Мальчик переступил с ноги на ногу:
— А я уже в третьем классе.
— Молодец, — сказал Эмма.
Мальчик смущенно улыбнулся:
— Как ты их… Здорово.
— Тебе понравилось? — спросила Эмма.
— Да, — сказал Данил. — Мне очень… У нас тоже есть такие дураки, как те. И ничего им не сделаешь…
— Сделаешь, — неуверенно сказала Эмма. — Если с друзьями…
— Только у нас в классе никто ни с кем не дружит, — сказал Данил.
— Это бывает в санаториях, — возразила Эмма. — Не успели еще познакомиться…
Данил махнул рукой:
— У нас в том, старом классе тоже никто ни с кем не дружит… Только девчонки. И еще подножки подставляют, говорят всякое… Слушай, а ты правда в футбол хорошо играешь? А в хоккей? У нас тут есть каток… И я тебе могу дать свою клюшку. У меня хорошая клюшка. И еще настоящая шайба. Хочешь, покажу?
Эмма почувствовала, что надо удирать, пока не поздно. Парень смотрел на нее, как раньше — за несколько лет до Эмминого рождения — люди смотрели на космонавта Гагарина.
— А еще у меня есть трансформеры.
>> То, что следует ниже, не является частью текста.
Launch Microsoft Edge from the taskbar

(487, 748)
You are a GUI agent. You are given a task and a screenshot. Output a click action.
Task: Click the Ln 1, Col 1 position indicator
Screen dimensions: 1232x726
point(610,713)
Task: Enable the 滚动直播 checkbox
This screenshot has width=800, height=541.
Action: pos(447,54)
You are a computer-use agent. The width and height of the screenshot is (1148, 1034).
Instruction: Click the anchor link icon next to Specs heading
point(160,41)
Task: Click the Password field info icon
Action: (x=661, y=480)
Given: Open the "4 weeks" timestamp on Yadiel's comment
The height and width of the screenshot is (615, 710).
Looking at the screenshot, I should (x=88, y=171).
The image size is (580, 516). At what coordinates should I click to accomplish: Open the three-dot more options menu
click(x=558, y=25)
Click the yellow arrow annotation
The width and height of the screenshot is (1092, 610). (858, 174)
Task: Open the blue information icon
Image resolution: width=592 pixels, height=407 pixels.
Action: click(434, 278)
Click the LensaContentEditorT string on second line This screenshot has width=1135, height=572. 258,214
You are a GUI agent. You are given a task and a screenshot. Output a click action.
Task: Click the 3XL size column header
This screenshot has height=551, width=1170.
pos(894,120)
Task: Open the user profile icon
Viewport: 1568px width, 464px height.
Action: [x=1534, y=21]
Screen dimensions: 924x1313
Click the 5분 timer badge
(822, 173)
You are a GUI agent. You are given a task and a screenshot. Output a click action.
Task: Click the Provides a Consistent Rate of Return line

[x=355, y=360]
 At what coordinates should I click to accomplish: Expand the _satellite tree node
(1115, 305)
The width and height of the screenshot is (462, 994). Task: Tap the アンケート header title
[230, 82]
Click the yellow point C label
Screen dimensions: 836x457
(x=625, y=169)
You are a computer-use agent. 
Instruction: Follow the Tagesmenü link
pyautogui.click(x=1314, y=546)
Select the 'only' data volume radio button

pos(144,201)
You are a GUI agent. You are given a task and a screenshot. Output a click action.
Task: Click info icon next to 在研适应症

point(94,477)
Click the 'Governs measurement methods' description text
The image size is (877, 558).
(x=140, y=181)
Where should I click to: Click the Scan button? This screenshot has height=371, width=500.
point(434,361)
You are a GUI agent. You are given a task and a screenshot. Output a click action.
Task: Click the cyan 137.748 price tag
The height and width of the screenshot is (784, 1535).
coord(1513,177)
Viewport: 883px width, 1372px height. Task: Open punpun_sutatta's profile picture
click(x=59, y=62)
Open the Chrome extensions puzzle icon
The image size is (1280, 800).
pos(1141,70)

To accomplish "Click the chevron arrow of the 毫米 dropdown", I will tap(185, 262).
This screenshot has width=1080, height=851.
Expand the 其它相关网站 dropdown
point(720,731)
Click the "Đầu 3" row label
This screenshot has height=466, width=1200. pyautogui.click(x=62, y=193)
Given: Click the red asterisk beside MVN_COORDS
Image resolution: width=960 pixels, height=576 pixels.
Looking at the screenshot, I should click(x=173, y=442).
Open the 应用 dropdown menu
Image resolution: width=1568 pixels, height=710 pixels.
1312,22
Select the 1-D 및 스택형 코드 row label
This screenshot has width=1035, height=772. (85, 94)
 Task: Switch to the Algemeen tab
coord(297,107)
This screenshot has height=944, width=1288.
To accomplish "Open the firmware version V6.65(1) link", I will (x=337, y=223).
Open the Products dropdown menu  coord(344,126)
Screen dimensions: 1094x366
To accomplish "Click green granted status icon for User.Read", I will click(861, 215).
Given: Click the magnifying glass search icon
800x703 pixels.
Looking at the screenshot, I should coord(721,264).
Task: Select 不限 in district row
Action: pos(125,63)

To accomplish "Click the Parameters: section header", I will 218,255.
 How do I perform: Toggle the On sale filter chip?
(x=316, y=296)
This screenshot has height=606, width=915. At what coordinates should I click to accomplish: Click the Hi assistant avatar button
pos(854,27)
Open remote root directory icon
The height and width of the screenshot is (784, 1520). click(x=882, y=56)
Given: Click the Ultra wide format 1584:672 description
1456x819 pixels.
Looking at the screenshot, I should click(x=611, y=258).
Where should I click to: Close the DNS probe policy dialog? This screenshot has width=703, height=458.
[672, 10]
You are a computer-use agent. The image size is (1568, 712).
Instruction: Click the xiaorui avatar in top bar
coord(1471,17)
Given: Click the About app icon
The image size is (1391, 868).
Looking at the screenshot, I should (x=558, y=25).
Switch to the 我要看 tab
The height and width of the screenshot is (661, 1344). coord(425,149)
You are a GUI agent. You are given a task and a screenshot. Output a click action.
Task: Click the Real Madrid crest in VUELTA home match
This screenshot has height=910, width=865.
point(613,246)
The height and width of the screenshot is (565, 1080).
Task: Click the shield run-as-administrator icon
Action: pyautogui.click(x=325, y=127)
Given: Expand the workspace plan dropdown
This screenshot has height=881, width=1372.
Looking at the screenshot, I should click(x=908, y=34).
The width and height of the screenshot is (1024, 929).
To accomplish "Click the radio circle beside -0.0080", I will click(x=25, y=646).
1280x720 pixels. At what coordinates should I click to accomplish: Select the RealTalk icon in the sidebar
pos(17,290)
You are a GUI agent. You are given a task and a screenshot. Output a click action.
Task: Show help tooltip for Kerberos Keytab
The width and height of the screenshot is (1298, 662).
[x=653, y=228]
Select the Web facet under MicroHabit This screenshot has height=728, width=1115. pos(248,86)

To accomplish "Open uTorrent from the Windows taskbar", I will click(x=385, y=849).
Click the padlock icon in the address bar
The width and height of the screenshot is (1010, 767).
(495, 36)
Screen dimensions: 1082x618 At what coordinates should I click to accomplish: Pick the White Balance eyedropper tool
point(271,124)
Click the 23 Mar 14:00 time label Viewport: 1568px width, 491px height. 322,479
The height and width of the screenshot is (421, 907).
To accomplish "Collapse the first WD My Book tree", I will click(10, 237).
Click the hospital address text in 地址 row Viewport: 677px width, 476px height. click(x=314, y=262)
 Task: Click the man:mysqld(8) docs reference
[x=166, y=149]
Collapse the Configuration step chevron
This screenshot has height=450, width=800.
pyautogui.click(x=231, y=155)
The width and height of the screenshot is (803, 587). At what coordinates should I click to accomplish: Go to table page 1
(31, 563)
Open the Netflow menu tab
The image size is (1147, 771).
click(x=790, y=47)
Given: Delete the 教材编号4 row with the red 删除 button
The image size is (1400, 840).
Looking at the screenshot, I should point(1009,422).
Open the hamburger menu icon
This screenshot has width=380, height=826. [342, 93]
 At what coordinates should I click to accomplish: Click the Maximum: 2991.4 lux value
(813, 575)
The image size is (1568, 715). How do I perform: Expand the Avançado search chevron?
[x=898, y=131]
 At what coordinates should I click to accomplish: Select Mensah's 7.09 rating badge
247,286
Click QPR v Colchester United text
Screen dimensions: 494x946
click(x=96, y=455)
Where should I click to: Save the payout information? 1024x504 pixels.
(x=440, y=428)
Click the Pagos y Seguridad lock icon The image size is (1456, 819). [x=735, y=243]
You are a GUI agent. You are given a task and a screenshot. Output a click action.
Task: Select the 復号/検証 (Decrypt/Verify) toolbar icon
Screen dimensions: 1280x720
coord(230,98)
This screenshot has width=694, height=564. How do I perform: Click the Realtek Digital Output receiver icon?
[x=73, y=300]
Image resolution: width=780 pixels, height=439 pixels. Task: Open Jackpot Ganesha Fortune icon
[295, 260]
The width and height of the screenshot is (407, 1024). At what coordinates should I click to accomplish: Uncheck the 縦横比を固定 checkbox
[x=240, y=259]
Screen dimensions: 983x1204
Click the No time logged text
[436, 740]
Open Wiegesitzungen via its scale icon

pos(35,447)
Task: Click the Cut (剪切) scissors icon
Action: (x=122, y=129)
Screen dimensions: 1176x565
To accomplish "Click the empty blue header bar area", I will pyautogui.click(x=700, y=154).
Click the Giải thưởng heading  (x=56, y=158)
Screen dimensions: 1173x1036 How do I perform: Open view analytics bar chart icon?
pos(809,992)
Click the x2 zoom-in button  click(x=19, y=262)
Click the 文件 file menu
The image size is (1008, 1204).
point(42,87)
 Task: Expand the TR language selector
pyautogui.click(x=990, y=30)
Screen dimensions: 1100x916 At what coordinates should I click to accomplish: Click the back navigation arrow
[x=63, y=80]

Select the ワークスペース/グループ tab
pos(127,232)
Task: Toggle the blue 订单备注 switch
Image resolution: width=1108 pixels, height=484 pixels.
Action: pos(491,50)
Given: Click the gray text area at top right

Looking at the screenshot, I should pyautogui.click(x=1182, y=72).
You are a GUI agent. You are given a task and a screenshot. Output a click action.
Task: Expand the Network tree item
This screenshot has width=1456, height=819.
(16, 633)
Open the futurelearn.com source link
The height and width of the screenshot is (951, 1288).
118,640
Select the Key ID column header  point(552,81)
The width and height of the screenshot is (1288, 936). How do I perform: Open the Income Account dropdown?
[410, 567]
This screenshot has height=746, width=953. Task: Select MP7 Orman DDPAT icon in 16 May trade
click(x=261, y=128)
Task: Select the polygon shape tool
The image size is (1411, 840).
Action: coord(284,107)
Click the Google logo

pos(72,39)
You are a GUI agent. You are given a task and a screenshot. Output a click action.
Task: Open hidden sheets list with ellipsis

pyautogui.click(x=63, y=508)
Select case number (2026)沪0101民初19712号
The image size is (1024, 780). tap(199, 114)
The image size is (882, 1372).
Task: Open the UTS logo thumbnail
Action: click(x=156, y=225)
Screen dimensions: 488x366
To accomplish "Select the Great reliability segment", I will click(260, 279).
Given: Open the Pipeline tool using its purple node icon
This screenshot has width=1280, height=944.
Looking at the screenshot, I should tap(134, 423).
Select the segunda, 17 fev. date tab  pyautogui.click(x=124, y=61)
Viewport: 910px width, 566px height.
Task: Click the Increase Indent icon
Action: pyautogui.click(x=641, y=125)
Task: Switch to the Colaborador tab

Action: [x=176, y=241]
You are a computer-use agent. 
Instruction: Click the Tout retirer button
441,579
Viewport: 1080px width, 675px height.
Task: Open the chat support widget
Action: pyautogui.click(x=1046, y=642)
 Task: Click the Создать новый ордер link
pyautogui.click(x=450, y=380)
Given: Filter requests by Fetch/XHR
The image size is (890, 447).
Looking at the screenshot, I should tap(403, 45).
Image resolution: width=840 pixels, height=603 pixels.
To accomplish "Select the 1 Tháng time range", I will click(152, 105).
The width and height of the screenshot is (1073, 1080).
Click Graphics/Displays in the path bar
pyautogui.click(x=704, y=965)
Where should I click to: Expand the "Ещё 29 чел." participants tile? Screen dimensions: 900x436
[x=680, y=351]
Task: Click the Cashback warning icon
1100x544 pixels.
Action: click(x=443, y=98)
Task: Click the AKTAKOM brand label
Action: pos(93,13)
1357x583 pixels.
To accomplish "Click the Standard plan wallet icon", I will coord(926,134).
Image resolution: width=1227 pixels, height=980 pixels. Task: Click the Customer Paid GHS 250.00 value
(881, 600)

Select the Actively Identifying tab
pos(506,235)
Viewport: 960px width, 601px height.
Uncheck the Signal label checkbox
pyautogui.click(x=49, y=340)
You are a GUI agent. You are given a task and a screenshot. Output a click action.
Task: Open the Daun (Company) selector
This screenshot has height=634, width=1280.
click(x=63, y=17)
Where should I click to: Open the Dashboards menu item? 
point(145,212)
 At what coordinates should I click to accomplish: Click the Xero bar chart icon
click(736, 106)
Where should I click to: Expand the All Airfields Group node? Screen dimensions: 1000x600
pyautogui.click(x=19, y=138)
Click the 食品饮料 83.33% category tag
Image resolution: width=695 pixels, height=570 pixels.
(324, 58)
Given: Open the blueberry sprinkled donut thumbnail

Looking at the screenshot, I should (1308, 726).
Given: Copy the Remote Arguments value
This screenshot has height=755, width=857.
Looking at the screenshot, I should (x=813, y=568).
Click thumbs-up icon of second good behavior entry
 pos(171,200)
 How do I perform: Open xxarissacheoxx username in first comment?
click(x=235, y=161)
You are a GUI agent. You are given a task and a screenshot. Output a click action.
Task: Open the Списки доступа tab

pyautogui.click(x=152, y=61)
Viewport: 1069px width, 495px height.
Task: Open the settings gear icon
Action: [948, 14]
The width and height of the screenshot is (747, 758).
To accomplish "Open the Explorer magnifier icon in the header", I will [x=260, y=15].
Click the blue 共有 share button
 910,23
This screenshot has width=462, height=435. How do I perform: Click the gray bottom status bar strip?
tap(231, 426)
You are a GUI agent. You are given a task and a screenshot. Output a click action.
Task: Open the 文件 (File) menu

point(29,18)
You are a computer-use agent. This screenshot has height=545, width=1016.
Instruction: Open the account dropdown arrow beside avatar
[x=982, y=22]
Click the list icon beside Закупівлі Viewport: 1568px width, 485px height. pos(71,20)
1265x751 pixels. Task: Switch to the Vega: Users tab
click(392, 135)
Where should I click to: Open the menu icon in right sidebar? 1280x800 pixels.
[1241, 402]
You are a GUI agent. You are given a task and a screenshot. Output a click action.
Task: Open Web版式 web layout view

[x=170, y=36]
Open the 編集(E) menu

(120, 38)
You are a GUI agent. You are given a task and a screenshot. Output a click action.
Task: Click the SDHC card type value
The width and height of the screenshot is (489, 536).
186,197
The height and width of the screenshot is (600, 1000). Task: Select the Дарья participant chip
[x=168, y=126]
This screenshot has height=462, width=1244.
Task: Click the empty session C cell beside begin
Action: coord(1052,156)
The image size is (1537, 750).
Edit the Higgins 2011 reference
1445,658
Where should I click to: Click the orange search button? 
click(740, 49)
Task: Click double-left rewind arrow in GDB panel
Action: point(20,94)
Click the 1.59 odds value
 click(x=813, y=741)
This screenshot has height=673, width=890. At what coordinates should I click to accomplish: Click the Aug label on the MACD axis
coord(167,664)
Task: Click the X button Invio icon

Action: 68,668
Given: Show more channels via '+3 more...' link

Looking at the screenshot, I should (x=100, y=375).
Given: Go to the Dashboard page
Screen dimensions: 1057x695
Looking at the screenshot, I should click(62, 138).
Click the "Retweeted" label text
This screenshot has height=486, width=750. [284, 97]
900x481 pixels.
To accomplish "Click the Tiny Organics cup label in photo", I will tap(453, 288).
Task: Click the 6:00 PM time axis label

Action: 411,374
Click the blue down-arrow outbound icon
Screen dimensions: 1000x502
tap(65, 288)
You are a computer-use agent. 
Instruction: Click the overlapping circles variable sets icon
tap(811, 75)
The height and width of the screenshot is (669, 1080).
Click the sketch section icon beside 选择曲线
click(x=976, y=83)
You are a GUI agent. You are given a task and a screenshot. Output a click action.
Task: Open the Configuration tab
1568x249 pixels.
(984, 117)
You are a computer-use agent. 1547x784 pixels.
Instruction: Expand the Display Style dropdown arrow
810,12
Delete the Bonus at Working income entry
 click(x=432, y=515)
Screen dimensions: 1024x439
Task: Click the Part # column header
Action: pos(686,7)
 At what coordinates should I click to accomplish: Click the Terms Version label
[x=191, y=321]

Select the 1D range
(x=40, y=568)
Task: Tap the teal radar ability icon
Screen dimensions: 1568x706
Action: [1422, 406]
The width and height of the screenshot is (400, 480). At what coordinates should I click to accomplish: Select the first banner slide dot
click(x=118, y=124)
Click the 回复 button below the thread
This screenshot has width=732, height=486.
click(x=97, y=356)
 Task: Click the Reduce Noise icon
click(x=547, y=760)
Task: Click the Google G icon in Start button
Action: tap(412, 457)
Хочешь, дам? Хоть навсегда? Подарю?
— Мне?!
— Ну да… И еще у меня дома есть компьютер. Ты можешь прийти ко мне домой и поиграть во что хочешь, хоть до ночи.
— Да? Спасибо…
— И у меня есть настольный футбол. И железная дорога. Немецкая.
— Очень хорошо…
— А у моего соседа по парте в той, старой школе, у него тоже есть клюшка, и щитки, и коньки с ботинками, и маска для вратаря… И еще у него есть старший брат. И у него своя кодла. И как они однажды набили этого Зербицкого! Слушай, а ты…
За Эмминой спиной коротко просигналил автобус.
— Мне пора, — сказала Эмма с облегчением. — Ну, пока.
— Ты еще приедешь? — тихо спросил Данил.
— Я… — Эмма открыла рот. — Мне надо идти.
— А можно я скажу пацанам, что ты еще приедешь в хоккей погулять? А…
— Знаешь что, — сказала Эмма быстро: — Приходи с родителями в детский театр. Там и увидимся.
Видимо, Данил ждал чего-то другого. Глаза его, прежде глядевшие на Эмму страстно и требовательно, теперь заморгали беспомощно и жалко:
— А можно… я скажу пацанам, что если они меня еще тронут, то ты их набьешь?
Автобус просигналил снова. Эмма сделала шаг назад;, свет упал на ее лицо. Данил шагнул за ней, всматриваясь.
— Пока, — быстро сказала Эмма. — До встречи.
Взгляд Данила вдруг изменился. Распахнулись ресницы, сам собой разинулся рот. Секунда — и пацан нахмурился, плотно сжал губы, будто не веря своим глазам.
— Я… пошел, — зачем-то сказала Эмма.
— Так ты, что ли… тетя? — едва слышно спросил Данил.
Эмма махнула ему рукой и побежала к автобусу. И, уже упав на сиденье рядом со Светочкой, обернулась.
Данил стоял под фонарем, очень маленький и очень одинокий. У ног его лежали две тени — оранжевая и синяя.